The right-hand-side and left-hand-side of rules have HTML entities decoded, this allows for diacritics to be entered in a form that is easy to edit, and for the characters that make up the syntax of the maps to be escaped in the rare cases that you will want to use them. As the HTML entities are also decoded by your web-browser, you will not see a difference unless you edit the page. For example, the HTML entities for "^", "$", ">" and " " are &#x5E;, &#x24;, &gt; and &#x20; (note that the common &nbsp; is not a normal space).

[edit] Possible errors

All of these error messages appear at the place which {{#transliterate}} is invoked. The maps are not parsed when they are saved.

Ambiguous rule <rule> in [[MediaWiki:Transliterator:<mapname>]]
This is caused when a map contains two rules with the same content on the left of the =>. This can never be correct, as it would leave the Transliterator to make an impossible decision as to which right-hand-side to replace the left-hand-side with.
Invalid syntax <rule> in [[MediaWiki:Transliterator:<mapname>]]
This is caused by a line that contains no "=>" and that does not start with a "#", The parser cannot decide whether you meant it to be a comment, but forgot to say, or whether you meant it to be a rule and got it wrong, so it asks for confirmation.
More than X rules in [[MediaWiki:Transliterator:<mapname>]]
In order that this extension doesn't create massive maps that could potentially consume the server's memory, it limits itself in size. The limit in number of rules is configurable as below. There is no real solution to this problem, unless you work out a better set of rules (with some multi-character sequences there are ways of using the longest-first property to leave out some repetitious rules).
Rule <rule> has more than X characters on the left in [[MediaWiki:Transliterator:<mapname>]]
Due to the algorithm used to transliterate, having long rules on the left both increases the size of the map, and increases the maximum time that may be taken in transliteration.
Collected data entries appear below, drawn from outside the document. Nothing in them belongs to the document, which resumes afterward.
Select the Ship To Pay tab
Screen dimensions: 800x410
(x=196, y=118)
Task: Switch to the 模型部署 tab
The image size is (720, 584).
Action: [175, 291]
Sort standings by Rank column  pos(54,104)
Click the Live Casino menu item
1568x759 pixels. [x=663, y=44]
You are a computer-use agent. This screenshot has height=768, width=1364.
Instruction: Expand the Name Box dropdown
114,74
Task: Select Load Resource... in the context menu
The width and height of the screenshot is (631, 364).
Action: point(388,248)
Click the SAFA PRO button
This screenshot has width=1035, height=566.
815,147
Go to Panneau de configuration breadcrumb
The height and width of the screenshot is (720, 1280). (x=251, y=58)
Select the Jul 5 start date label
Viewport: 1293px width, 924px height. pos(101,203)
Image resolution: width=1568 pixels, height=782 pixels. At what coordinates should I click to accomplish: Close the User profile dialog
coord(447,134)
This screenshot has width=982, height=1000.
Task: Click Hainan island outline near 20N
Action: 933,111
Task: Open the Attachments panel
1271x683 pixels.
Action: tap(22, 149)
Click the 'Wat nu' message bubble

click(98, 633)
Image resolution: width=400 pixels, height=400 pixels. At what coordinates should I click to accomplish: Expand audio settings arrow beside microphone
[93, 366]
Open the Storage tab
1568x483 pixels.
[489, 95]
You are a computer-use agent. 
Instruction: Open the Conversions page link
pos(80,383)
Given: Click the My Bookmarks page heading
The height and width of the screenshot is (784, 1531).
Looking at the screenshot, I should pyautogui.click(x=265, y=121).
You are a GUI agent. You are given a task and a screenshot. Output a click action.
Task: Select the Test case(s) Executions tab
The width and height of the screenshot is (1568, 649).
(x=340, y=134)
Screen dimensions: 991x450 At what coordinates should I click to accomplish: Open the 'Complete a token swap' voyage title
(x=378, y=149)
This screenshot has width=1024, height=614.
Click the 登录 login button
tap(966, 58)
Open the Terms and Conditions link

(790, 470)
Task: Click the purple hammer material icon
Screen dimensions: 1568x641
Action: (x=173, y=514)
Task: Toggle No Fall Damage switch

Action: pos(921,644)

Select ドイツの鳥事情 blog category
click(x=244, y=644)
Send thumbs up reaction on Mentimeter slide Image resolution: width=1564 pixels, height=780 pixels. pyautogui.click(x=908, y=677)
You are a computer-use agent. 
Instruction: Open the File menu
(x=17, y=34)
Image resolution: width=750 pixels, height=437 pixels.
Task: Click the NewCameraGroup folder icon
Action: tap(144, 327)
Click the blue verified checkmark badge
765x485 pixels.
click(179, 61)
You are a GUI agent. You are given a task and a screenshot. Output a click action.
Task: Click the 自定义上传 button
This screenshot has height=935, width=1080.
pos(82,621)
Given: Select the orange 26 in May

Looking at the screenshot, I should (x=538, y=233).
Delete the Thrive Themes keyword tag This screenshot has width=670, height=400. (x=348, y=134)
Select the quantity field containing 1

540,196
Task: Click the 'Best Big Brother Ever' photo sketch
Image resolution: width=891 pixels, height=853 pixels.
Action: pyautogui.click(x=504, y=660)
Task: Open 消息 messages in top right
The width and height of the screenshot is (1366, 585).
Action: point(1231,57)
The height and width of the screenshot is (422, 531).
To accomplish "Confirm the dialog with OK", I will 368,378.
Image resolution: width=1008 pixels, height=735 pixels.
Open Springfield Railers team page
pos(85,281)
If you find yourself wanting to break this limit, the chances are that your language cannot be transliterated automatically.

[edit] Advanced customisation

A synonym for the call {{#transliterate:}} can be added by editing [[MediaWiki:transliterator-invoke]], if you customize this message the original {{#transliterate}} will still work.

The namespace in which maps are put can be customized. By default it is "Transliterator:", but if you'd prefer a different place, edit [[MediaWiki:transliterator-prefix]]. It is not possible to move the maps outside of MediaWiki (and the chances are that doing so would be a bad idea anyway). NOTE: if you edit this message, all of your maps will need to be moved - so it is likely that once you have started using the extension you don't want to change it.

The global variable $wgTransliteratorRuleCount, by default 255, specifies the maximum number of entries in a mapping; while $wgTransliteratorRuleSize, by default 10, specifies the maximum length of the left hand side of the rule. These are totally arbitrary limits, and it may be the case that different bounds work better for you. You should set the configuration variables after requiring extensions/Transliterator/Transliterator.php as otherwise they will be overwritten by the defaults.

For the interested: The absolute maximum size of the lookup table created for each map is bounded by O($wgTransliteratorRuleCount^2 * $wgTransliteratorRuleSize + the size of the map page). The absolute maximum number of operations to transliterate something is O($wgTransliteratorRuleSize * input length). These are worst case and unlikely to appear in practice, particularly as most transliteration schemes deal with individual letters or digraphs.